How would the Verzuz app create this in-home experience? There’s a startup out there called Lisnr that uses ultrasonic sound to deliver instructions to your phone or other devices. I’m pretty sure the technology Rodney Williams and his team built could be used to send direct audio from a battle you’re watching on your phone or casting to your TV. 

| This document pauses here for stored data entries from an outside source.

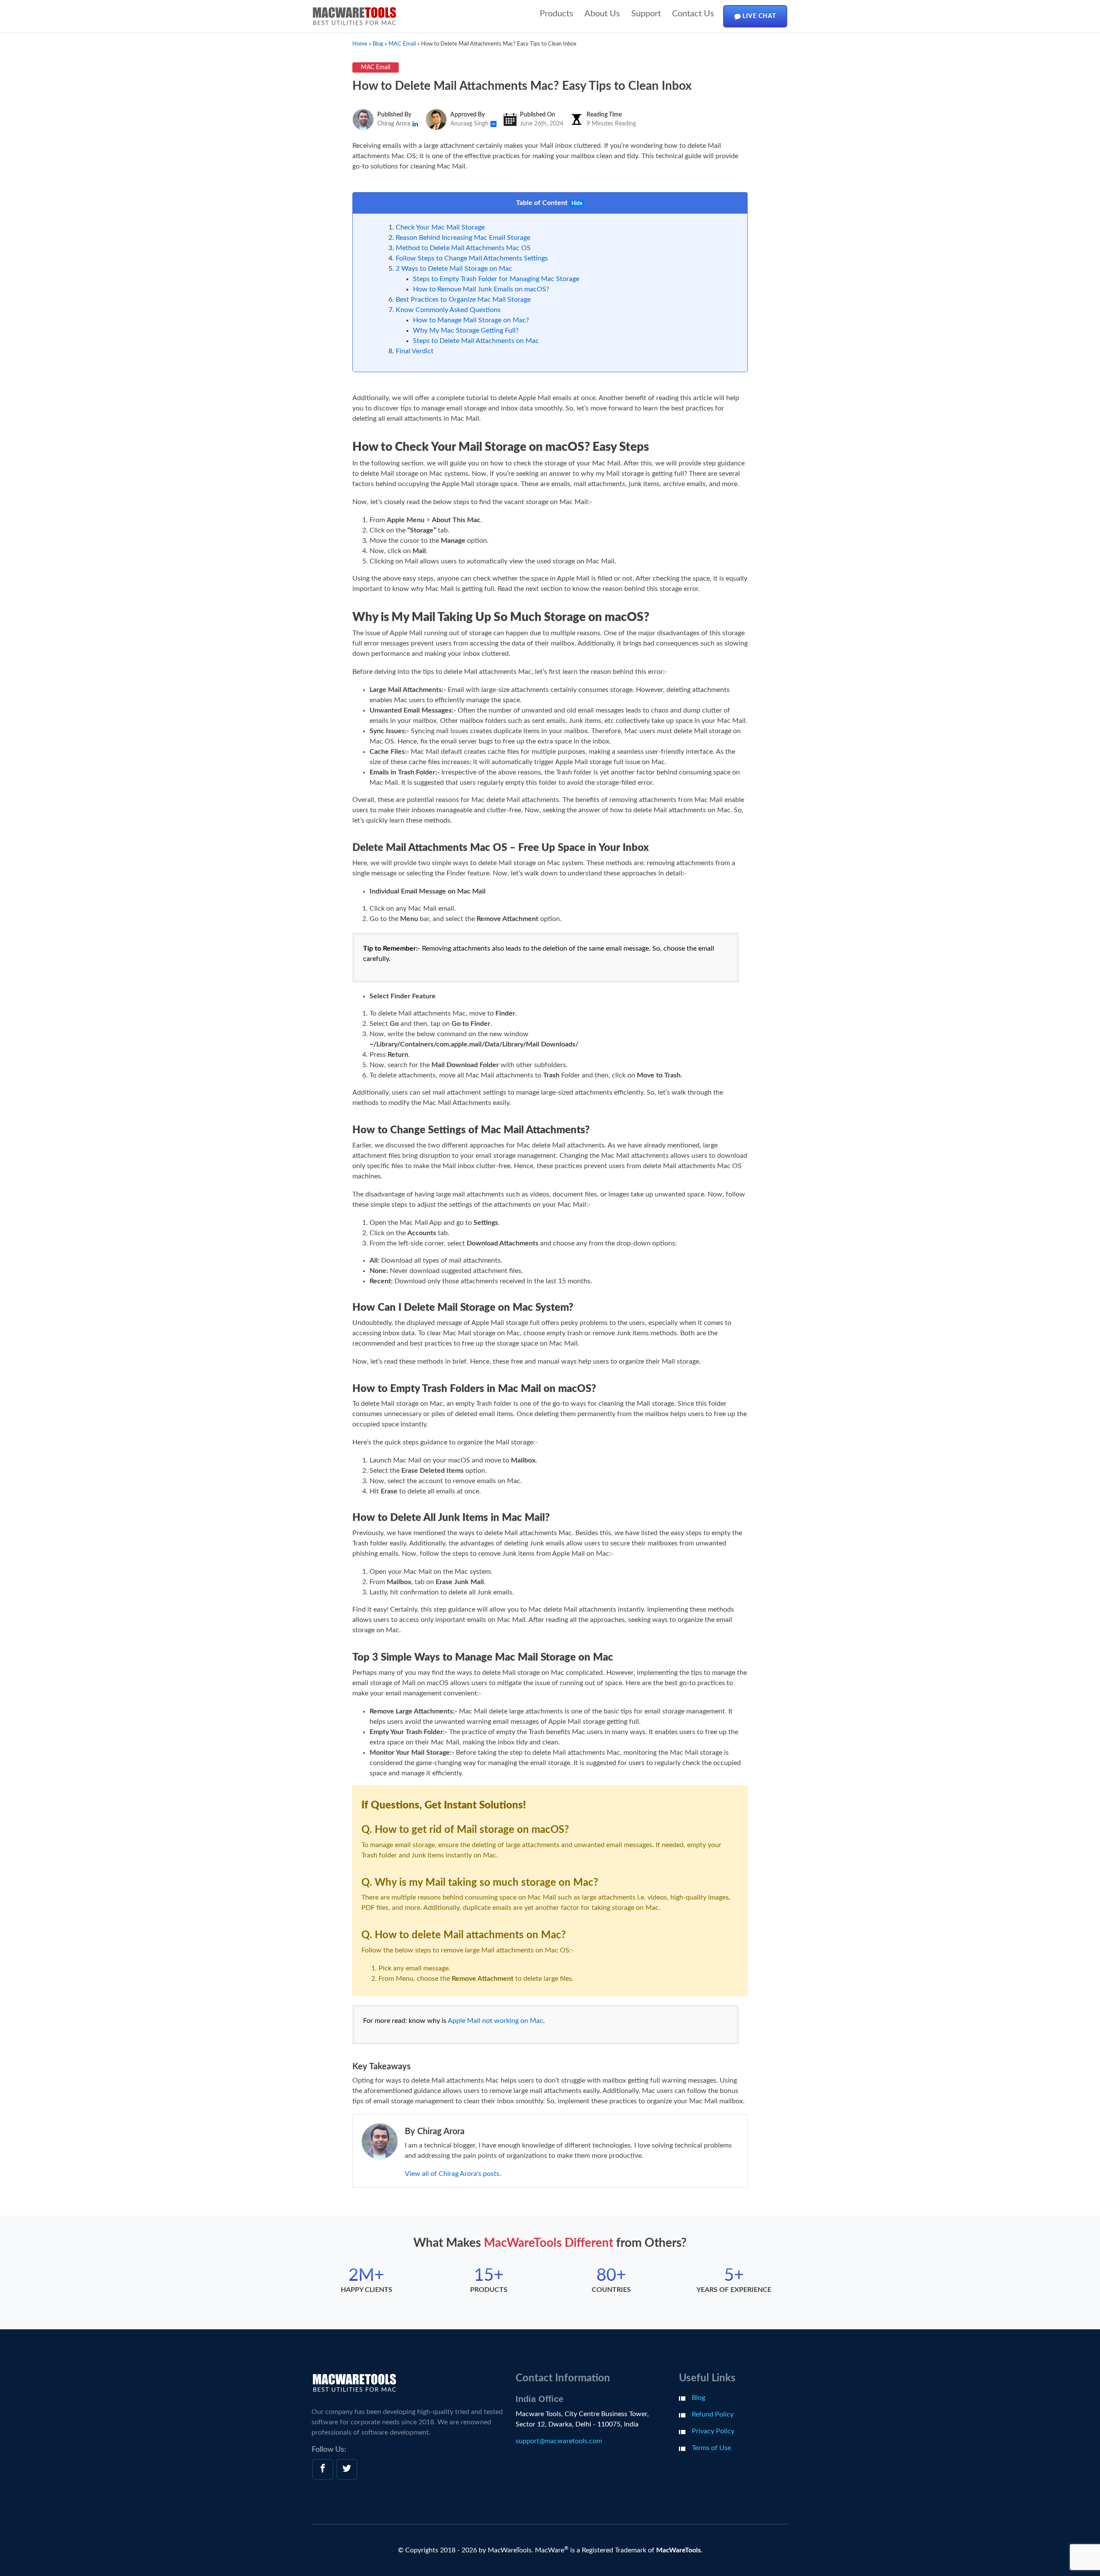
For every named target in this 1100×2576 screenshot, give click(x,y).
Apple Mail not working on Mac (495, 2020)
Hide (576, 203)
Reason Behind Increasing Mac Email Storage (463, 237)
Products (556, 13)
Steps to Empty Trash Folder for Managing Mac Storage (496, 278)
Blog (698, 2397)
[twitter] (346, 2469)
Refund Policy (712, 2414)
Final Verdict (415, 351)
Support (646, 13)
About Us (602, 13)
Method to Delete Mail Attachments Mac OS (463, 248)
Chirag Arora (394, 124)
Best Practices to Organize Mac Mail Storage (463, 299)
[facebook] (322, 2469)
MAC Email (375, 67)
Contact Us (693, 13)
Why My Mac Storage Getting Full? (466, 330)
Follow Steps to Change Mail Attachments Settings (472, 258)
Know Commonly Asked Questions (448, 309)
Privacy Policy (713, 2431)
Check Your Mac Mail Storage (440, 227)
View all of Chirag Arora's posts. (453, 2173)
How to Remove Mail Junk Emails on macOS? (481, 289)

Shazam may be coming to mind for you as the more realistic option to handle this. The problem with Shazam is that it uses a library of recorded samples of music to identify songs. That’s why you get all that latency when trying to figure out what that banger is you’re listening to. Shazam’s servers are busy searching for the song that matches the sample they captured from the song you’re listening to. Lisnr sends a direct instruction to your device on what to do, making for way faster speeds. 

What Could Go Wrong?

When I say “Ok Google,” both of my phones and my Google Home devices perk up listening for instructions. I often wake up to alarms from my phones and Google Home. For some reason, the technology for listening devices isn’t at the place where multiple listening devices on the same WiFi network can coordinate which device will answer a query. If all the devices are getting instructions from the Lisnr signal, it would be a mess having multiple devices playing music out of sync. For now, I suppose the fix for that would be to make sure only one phone in the house has the volume up. 

Use Cases for Days

There are so many ways Verzuz could power the audience ownership innovators like Ryan Leslie have been pushing for years. Imagine listening to a new artist at a concert and you get a pop-up on your phone asking whether you like the track they’re performing and then whether you want to get on their email list? Imagine these live battles where you get a ping after every round of tracks giving you the option to vote on who won the round. The amount of data artists could get access to would be boons for them and create interesting partnership opportunities for platforms like Steve Stoute’s UnitedMasters, Ryan Leslie’s SuperPhone and Angela Benton’s Streamlytics

I look forward to seeing where Swizz and Timba take Verzuz. Hopefully they build something rather than sell it off. Maybe this could be a start for figuring out what that looks like.